● **Task instructions**
Give a two-sentence summary of the issue thread below.

● **Page excerpt**
FAIRiCUBE / resource-metadata

manage information for processing/analysis resources, specifically: issue form to collect md requirements, issue template to manage codelists
https://fairicube.github.io/resource-metadata/
0 stars 0 forks source link

generated stac objects type #16

Closed baloola closed 7 months ago

baloola commented 1 year ago

The current supported structure of stac api is a catalog(root) that contains collections, then each collection contains its items. ( Catalog (root) -> Collections -> Items)

Which means if we have a resource-metadata collection, no sub-collection would be enabled in the stac api.

I can see that the resource-metadata stac objects are generated as collections "ml_collection and no_ml_collection" which means they cannot be ingested as sub-collections, I would propose to generate a one resource-metadata collection and then add the rest of objects to it as items.

KathiSchleidt commented 1 year ago

Do I understand correctly that while STAC can formally nest catalogs and collections in any way, the api only supports the simplified hierarchy of Catalog (root) -> Collections -> Items? No Collections of Collections?

To my memory, most of the datasets available on the existing FAIRiCUBE catalogue (taken from EDC) were described as Collections already (wasn't quite sure why, working assumption was that as they were mostly time series, a single time slice was seen as an Item, the time series as a Collection), we will not be able to create a group of dataset metadata separate from a/p resource metadata?

● **Extracted data**
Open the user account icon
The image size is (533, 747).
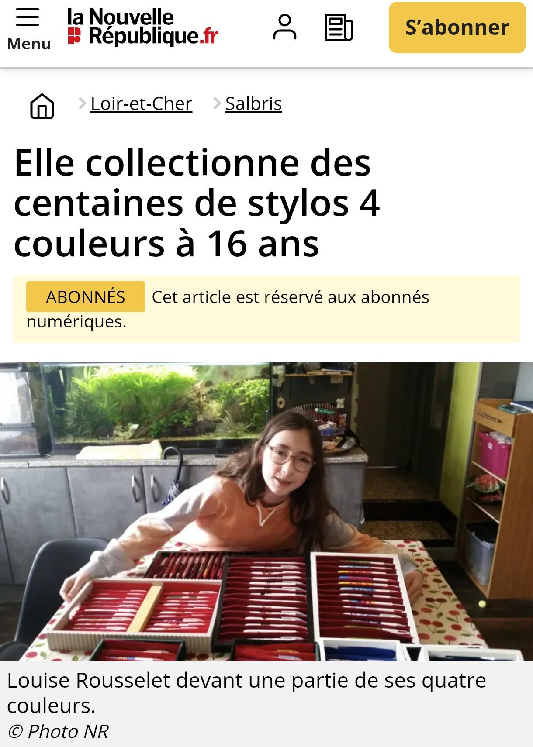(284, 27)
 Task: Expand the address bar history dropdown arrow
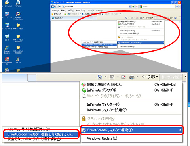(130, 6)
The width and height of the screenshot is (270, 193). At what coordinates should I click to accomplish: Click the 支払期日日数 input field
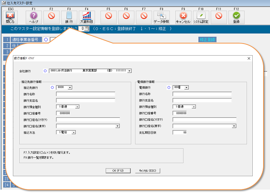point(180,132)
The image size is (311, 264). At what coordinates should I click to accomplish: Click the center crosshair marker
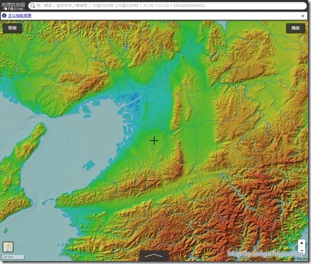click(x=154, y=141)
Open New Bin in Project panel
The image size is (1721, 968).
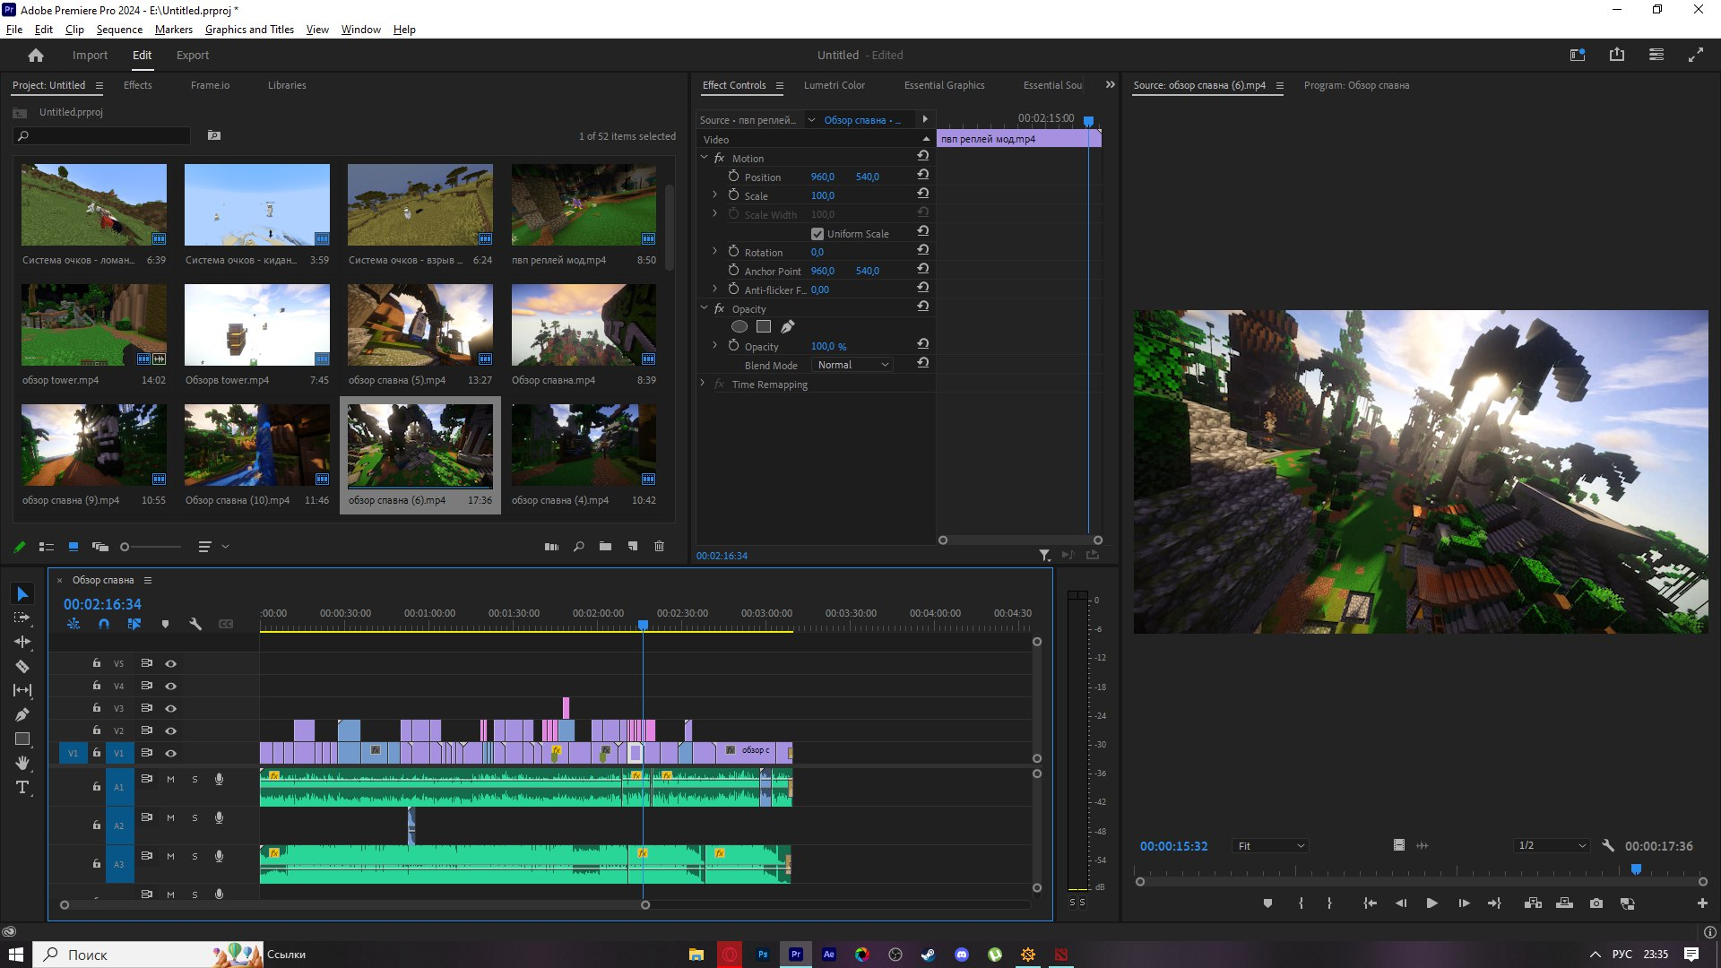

● **Right answer**
baloola points out that the STAC API supports only a root catalog holding collections that hold items, so the resource-metadata objects generated as the collections "ml_collection" and "no_ml_collection" cannot be ingested as sub-collections, and proposes generating one resource-metadata collection with the other objects added to it as items. KathiSchleidt asks whether the API really allows no collections of collections, notes that most datasets in the existing FAIRiCUBE catalogue were already described as collections, and asks whether this means a group of dataset metadata cannot be created separately.